5150 High The Windows Filtering Platform has blocked a packet.
5151 High A more restrictive Windows Filtering Platform filter has blocked a packet.
5152 High The Windows Filtering Platform blocked a packet.
5153 High A more restrictive Windows Filtering Platform filter has blocked a packet.
5154 Medium The Windows Filtering Platform has permitted an application or service to listen on a port for incoming connections.
5155 High The Windows Filtering Platform has blocked an application or service from listening on a port for incoming connections.
5156 Medium The Windows Filtering Platform has allowed a connection.
5157 High The Windows Filtering Platform has blocked a connection.
5158 Medium The Windows Filtering Platform has permitted a bind to a local port.
5159 Medium The Windows Filtering Platform has blocked a bind to a local port.
5447 High A Windows Filtering Platform filter was changed.
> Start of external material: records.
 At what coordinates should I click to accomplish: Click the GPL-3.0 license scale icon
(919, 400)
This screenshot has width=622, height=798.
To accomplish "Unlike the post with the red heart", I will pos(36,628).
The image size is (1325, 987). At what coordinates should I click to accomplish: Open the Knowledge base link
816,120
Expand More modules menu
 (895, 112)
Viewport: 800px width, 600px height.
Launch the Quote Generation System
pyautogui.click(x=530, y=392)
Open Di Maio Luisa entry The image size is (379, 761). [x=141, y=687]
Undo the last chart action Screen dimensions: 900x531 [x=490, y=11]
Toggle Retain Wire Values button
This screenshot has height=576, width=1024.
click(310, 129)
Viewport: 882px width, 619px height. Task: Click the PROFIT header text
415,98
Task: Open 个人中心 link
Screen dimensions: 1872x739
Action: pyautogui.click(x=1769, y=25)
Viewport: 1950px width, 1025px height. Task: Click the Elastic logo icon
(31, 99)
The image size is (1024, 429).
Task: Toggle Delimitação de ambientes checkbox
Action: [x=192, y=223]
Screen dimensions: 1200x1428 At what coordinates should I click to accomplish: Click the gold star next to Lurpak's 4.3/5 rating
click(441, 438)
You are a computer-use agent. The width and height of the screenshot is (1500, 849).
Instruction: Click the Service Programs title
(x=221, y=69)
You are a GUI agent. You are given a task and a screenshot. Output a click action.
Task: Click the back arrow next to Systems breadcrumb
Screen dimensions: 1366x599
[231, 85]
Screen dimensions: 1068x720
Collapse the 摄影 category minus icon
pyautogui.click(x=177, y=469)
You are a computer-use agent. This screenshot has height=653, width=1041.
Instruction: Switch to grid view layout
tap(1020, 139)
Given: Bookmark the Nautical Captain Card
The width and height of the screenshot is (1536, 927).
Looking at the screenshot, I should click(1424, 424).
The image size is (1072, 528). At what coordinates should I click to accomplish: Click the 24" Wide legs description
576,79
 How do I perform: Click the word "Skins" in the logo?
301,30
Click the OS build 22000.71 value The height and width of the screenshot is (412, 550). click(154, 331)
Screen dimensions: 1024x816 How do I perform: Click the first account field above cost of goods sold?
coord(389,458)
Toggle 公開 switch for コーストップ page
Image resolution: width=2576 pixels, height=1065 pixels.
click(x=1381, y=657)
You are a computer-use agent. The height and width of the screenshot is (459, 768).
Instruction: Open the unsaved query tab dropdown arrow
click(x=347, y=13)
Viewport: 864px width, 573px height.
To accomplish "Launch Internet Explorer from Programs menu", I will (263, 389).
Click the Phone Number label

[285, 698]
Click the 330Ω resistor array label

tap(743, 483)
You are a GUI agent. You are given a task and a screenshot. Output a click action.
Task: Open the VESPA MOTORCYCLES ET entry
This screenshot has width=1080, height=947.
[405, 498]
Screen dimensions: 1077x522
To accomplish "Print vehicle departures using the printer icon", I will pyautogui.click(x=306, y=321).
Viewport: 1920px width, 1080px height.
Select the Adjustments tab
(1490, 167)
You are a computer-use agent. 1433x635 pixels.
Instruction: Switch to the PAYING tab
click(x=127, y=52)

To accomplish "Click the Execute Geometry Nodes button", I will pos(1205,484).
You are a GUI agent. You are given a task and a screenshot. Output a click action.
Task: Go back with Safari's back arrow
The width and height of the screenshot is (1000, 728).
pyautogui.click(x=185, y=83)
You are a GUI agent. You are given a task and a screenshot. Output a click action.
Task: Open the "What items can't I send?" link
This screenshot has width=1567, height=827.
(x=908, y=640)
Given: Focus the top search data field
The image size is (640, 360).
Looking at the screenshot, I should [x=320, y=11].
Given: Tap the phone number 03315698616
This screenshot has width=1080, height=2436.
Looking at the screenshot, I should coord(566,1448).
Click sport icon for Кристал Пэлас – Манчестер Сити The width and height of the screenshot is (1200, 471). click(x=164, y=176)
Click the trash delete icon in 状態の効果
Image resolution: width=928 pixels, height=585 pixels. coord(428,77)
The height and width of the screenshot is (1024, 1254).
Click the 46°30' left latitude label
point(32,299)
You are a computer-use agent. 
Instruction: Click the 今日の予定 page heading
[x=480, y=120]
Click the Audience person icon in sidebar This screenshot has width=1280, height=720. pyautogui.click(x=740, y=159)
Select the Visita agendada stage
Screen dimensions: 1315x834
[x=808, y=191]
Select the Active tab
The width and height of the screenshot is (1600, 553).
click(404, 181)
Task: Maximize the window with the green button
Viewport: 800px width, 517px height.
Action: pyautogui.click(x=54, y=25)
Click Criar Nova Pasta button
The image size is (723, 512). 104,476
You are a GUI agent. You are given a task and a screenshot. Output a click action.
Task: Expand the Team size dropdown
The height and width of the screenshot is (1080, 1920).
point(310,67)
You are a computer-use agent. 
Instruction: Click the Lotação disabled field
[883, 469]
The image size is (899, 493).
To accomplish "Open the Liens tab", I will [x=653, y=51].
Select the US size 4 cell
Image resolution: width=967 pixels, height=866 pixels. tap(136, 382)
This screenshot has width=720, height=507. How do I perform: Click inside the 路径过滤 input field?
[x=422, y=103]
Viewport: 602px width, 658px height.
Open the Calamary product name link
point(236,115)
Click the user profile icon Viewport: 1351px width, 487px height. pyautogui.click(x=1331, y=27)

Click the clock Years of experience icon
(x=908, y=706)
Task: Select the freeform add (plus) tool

This is not an exhaustive list of Windows Event Codes, nor is it a complete list for each use case. It’s a starting point for observation and can help to limit the number of events ingested by Splunk from Windows. Start by allowing the Event IDs listed above. As specific use cases develop, a deeper exploration of other Event IDs can help expand Splunk’s scope and effectiveness.

Adding Event IDs to Splunk

The easiest way to monitor Windows Event Logs in Splunk is to use the Splunk Add-On for Microsoft Windows. After installing the app, create a folder named “local” inside the app. Then, copy inputs.conf from the app’s “Default” folder and paste it in the local folder. Within each of the input stanzas, an allowed list can be added based on the pre-defined categories within the add-on.

[WinEventLog://Application]

disabled = 0

start_from = oldest

current_only = 0

checkpointInterval = 5

renderXml = true

[WinEventLog://Security]

disabled = 0

start_from = oldest

current_only = 0

evt_resolve_ad_obj = 1

checkpointInterval = 5

blacklist1 = EventCode="4662" Message="Object Type:(?!\s*groupPolicyContainer)"

blacklist2 = EventCode="566" Message="Object Type:(?!\s*groupPolicyContainer)"

renderXml = true

[WinEventLog://System]

disabled = 0

start_from = oldest

current_only = 0

checkpointInterval = 5

renderXml = true

Based on the use cases above, add the setting “whitelist=” to the stanza, followed by a comma-separated list of Event IDs. For example, to monitor “System,” use the IT Ops Event IDs. The stanza would then look like this:

[WinEventLog://System]
disabled = 0
start_from = oldest
current_only = 0
checkpointInterval = 5
renderXml = true
whitelist = 1101, 1104, 4616, 4657, 4697

The same can be done with the other input stanzas for more comprehensive coverage of Windows Event Logs.